• [Extrait choisi]
□ □ □ □

On entrevoit sans peine plusieurs des facteurs qui ont contribué, chacun pour sa part, à la pousser dans la voie où elle s’est développée.

De toute nécessité, la vie des envahisseurs demeura, au cours de leur lente conquête, sinon nomade, au moins très instable. Il est des peuplades dont nous suivons le déplacement. Cette mobilité était très défavorable à l’organisation d’une constitution politique, très favorable au maintien des vieilles institutions. Les hasards de la lutte locale ne pouvaient d’ailleurs manquer de réagir sur l’état des peuplades. En bien des cas, elles se disloquèrent. Tout en gardant la tradition des coutumes héréditaires, les tronçons se reconstituèrent sous l’action de nécessités et d’intérêts nouveaux, topographiques ou autres. La rigueur exclusive du lien généalogique en dut subir quelque atteinte. La porte était entr’ouverte à des principes de groupement variables.

□ □ □ □

• [Données fournies]
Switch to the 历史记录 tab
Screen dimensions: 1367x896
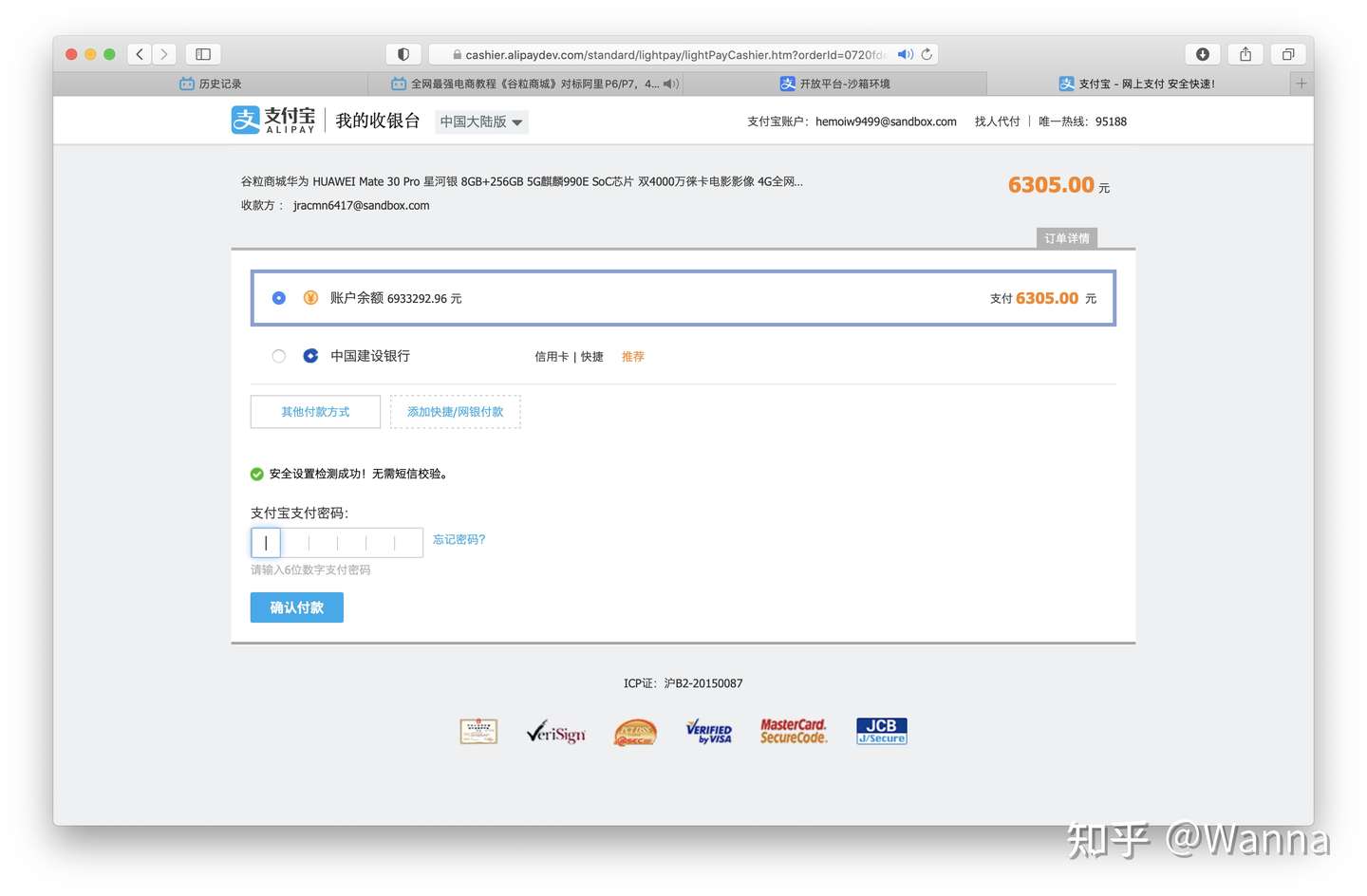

□ □ □ □

• [Consigne] D'après l'extrait choisi, à quoi la mobilité des envahisseurs était-elle très favorable ?

• [Réponse proposée] Au maintien des vieilles institutions.